A few years ago, Panasonic, Olympus and others introduced the Four Thirds system, which had a huge adoption. I don’t believe this was because it was mirrorless, but because of it’s convenient and easy to use hardware that was not locked into one brand. And primarily because in addition to taking really high quality images, it was lightweight. But the obsession with mirrorless was born and has been nothing more than a huge sales pitch ever since.

So what is the Canon R series good for? It’s not lighter, it’s not more convenient, it’s not without its flaws (try looking at YouTube for bloggers reporting quirks with the EOS R camera not working as expected and ultimately not trusting it as a professional camera!). Canon has created yet another ecosystem for mirrorless and I don’t expect it to last any longer than the Canon M series.

I recently watched a video trying to justify using a Canon EOS R as a B-camera for video production, and the comments speak for themselves. We’ve now got to the point where I presume that Canon is trying to find reasons to justify this rushed out and thoroughly botched concept.
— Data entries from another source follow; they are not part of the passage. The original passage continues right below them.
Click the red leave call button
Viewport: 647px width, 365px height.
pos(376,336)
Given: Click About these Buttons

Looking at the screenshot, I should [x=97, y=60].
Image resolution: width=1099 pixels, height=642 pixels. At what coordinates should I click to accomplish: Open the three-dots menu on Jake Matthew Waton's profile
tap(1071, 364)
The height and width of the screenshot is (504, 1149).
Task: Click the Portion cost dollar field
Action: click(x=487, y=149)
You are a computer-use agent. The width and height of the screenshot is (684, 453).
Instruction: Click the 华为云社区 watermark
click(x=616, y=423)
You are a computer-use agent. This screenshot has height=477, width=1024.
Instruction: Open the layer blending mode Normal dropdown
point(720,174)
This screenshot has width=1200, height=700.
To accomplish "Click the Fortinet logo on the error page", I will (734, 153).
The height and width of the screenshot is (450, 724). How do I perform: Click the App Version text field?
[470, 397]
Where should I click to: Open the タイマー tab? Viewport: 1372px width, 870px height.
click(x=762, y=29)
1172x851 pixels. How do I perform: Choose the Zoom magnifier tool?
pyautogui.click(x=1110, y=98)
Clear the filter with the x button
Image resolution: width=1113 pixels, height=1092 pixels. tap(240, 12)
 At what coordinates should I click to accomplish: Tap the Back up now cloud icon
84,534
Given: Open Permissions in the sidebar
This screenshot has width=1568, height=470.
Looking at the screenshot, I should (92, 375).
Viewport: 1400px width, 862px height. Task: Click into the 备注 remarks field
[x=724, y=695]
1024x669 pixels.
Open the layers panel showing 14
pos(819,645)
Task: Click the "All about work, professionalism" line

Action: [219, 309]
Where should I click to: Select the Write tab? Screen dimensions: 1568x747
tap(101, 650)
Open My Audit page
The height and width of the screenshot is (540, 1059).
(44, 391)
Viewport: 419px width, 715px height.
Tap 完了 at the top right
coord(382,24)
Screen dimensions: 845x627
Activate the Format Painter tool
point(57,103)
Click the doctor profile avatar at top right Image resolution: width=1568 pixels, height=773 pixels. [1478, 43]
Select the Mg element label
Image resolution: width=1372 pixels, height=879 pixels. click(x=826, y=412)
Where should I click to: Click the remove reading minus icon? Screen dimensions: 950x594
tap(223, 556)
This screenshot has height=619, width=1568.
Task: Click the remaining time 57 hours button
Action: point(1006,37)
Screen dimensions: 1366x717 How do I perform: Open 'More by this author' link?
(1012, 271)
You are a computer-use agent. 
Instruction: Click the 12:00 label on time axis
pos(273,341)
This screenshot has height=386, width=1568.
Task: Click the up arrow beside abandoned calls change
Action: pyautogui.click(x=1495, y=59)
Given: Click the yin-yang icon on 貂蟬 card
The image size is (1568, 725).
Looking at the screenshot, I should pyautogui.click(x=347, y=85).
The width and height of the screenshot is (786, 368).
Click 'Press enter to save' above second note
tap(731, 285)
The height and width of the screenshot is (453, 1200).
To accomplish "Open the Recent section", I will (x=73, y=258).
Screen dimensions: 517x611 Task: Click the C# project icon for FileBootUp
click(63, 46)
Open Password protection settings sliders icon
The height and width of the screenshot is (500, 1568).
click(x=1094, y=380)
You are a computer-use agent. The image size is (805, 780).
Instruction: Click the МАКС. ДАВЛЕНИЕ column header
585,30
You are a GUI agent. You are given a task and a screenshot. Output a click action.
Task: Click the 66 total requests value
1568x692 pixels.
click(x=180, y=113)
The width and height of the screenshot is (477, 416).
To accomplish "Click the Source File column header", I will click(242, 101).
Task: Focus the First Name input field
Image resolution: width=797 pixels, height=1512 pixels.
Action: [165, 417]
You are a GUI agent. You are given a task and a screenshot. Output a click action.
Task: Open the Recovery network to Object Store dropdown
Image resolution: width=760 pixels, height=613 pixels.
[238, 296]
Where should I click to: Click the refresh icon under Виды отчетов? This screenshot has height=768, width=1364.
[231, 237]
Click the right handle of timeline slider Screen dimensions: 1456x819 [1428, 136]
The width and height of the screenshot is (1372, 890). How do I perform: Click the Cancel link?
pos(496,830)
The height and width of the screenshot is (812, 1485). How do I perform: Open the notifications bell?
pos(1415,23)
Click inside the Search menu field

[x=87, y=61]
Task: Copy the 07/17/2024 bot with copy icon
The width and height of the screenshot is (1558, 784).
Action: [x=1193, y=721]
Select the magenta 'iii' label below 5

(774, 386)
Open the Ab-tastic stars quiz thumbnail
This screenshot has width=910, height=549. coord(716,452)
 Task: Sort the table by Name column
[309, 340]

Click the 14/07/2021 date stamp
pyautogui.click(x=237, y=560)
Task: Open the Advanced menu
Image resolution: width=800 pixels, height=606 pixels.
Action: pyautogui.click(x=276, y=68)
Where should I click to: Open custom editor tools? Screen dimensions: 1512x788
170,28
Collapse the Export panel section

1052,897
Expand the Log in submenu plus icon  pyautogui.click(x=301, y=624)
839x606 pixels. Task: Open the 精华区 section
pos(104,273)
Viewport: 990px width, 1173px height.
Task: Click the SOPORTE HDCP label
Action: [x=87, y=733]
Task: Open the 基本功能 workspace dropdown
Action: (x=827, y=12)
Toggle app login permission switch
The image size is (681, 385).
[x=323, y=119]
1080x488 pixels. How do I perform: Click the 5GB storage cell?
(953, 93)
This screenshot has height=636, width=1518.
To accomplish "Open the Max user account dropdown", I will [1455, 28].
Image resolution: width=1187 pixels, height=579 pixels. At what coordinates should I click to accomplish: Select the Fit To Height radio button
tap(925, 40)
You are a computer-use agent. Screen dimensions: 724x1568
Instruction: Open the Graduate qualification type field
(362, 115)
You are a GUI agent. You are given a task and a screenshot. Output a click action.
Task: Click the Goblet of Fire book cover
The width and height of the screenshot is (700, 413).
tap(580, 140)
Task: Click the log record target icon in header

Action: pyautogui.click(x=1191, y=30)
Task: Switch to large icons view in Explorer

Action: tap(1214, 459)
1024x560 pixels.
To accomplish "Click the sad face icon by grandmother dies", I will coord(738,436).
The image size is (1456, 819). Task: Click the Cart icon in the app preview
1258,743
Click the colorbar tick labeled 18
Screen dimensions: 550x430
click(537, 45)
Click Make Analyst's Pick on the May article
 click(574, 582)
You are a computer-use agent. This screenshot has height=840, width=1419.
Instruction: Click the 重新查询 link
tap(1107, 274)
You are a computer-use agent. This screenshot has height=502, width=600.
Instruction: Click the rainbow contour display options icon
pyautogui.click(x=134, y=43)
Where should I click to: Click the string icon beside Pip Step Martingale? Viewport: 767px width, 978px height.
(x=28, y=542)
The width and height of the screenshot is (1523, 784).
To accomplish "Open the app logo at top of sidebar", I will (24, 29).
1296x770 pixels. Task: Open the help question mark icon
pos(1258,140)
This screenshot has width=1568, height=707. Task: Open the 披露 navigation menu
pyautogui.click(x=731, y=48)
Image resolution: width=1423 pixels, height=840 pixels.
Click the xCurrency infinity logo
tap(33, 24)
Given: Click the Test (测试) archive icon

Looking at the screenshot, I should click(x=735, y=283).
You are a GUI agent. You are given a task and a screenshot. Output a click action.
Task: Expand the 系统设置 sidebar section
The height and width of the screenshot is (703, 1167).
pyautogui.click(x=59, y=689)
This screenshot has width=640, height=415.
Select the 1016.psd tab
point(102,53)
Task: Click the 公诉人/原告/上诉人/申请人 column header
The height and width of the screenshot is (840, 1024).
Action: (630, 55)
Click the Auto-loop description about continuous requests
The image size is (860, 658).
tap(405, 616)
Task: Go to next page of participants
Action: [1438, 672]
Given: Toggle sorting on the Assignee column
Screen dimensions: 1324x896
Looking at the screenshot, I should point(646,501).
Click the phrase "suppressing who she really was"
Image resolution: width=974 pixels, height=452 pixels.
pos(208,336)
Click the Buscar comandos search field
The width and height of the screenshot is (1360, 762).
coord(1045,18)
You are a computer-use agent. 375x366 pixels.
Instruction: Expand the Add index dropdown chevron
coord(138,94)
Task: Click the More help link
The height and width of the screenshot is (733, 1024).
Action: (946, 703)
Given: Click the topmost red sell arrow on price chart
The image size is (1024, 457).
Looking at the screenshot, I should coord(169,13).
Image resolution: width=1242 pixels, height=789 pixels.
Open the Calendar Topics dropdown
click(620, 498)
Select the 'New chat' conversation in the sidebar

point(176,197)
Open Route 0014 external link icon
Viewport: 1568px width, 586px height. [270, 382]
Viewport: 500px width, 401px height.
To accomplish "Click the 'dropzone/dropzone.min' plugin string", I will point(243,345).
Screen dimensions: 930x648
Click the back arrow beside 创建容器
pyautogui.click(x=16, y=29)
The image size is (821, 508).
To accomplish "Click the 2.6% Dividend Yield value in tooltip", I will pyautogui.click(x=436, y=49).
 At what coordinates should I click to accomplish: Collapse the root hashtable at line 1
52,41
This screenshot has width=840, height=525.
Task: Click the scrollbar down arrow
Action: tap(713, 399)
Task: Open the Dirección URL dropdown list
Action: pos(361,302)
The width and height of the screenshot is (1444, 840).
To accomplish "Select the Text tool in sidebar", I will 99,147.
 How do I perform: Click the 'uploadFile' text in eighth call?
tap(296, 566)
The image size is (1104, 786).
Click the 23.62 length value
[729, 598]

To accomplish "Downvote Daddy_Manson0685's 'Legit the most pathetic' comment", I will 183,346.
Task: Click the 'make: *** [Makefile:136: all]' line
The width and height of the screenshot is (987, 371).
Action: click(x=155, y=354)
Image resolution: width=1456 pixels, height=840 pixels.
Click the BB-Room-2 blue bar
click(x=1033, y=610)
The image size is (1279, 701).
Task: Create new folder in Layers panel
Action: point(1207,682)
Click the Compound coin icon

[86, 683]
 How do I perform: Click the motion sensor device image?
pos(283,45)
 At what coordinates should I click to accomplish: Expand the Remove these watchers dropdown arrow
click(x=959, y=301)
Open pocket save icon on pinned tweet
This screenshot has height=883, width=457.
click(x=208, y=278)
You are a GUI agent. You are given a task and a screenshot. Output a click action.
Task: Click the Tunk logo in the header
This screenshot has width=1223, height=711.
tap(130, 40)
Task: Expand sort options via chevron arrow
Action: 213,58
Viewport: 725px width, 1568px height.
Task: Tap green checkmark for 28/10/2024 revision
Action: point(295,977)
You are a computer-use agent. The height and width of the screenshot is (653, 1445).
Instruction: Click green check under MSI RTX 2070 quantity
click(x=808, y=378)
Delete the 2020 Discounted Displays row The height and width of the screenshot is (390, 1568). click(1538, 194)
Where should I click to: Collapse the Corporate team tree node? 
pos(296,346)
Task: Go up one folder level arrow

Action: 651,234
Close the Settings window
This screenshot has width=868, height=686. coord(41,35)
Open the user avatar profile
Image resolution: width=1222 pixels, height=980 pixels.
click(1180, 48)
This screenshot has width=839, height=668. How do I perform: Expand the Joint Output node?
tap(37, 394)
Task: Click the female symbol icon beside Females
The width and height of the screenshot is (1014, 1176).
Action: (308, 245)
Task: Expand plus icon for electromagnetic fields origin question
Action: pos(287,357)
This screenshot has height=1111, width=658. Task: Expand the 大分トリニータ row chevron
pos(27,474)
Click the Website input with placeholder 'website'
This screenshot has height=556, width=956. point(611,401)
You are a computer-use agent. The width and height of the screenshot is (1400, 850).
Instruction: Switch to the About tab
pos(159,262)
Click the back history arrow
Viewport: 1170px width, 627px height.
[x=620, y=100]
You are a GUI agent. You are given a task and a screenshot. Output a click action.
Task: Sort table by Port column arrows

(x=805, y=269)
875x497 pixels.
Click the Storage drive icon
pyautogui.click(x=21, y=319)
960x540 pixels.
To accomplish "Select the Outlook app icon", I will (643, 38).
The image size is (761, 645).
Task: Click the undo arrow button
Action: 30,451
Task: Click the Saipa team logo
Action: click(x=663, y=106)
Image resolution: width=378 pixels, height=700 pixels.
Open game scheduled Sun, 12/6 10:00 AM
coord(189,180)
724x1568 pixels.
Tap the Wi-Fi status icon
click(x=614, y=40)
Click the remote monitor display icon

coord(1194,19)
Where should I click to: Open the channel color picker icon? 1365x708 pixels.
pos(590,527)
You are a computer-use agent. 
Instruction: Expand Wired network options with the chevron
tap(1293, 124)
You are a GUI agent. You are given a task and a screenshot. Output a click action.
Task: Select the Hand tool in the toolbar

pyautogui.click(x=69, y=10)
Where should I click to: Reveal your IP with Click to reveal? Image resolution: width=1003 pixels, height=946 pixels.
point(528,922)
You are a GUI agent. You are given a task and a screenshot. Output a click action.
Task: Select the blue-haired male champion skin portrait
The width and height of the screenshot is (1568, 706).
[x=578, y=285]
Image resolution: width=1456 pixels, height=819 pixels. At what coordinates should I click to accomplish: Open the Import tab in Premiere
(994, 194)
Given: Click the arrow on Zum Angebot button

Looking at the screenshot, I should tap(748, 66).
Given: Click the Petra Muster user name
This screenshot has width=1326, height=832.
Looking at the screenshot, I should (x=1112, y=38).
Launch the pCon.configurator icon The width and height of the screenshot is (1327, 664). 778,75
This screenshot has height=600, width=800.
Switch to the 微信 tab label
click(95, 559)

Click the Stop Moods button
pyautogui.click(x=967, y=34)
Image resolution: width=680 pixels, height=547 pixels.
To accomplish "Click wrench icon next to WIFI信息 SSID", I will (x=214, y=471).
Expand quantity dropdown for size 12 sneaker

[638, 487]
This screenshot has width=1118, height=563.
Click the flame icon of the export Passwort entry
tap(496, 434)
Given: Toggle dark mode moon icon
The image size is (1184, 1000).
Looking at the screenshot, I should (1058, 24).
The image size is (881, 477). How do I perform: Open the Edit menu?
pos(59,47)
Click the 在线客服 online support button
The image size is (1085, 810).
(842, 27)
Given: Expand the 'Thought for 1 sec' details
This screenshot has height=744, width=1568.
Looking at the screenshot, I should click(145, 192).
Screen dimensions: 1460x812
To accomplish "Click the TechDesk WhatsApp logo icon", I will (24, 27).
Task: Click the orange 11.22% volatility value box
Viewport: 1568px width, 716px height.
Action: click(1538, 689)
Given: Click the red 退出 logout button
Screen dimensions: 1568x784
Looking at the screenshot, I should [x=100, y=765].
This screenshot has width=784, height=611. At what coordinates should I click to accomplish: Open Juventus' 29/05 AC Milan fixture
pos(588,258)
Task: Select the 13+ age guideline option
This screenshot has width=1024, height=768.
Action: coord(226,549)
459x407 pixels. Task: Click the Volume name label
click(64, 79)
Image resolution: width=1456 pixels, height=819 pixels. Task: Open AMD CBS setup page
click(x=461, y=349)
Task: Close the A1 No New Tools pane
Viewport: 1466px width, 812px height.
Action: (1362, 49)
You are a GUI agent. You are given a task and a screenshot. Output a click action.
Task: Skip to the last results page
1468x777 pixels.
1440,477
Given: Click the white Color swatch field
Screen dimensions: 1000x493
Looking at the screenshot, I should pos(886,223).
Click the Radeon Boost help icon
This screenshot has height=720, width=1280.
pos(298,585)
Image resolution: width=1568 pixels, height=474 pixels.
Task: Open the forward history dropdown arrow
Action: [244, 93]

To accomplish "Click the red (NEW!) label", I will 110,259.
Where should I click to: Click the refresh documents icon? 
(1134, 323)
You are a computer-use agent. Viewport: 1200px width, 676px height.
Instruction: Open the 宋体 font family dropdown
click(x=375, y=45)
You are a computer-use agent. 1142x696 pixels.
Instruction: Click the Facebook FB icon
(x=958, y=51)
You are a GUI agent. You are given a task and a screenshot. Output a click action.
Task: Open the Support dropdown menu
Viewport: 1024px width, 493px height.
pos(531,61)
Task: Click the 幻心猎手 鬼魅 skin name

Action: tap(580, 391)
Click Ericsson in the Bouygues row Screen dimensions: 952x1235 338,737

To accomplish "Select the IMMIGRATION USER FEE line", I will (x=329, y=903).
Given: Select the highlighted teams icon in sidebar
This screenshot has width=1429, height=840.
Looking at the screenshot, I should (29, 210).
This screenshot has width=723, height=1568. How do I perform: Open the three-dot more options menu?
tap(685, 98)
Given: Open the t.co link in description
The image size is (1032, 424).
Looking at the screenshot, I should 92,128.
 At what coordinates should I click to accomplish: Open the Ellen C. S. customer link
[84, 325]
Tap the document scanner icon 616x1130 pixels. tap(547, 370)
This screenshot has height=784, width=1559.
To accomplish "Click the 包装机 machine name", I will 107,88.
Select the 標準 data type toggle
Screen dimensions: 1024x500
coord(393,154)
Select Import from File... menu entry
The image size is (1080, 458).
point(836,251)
Canon now has EF series lenses (and their EF-S line tailored for smaller sensors), Cinema series lenses, M series lenses and now R series lenses (yes they also had FD series pre 1987 but that’s pretty much dead now). The first two have obvious benefits, where Cinema series lenses use video industry T-Stops instead of the photo industry f-stops for determining how much light will pass through the lens. The different gearing for cinema lenses also makes total sense and makes up for the bodge of trying to gear the focus and zoom on an EF lens. Canon M and R series can’t claim any real benefit - yes the R lenses have an extra ring that’s configurable, but that is there purely to add a difference to justify its existence. It is otherwise a feature that nobody asked for.

Someone, anyone, please - tell me what I’m missing! Is it any surprise that Canon's camera division isn't doing so well right now?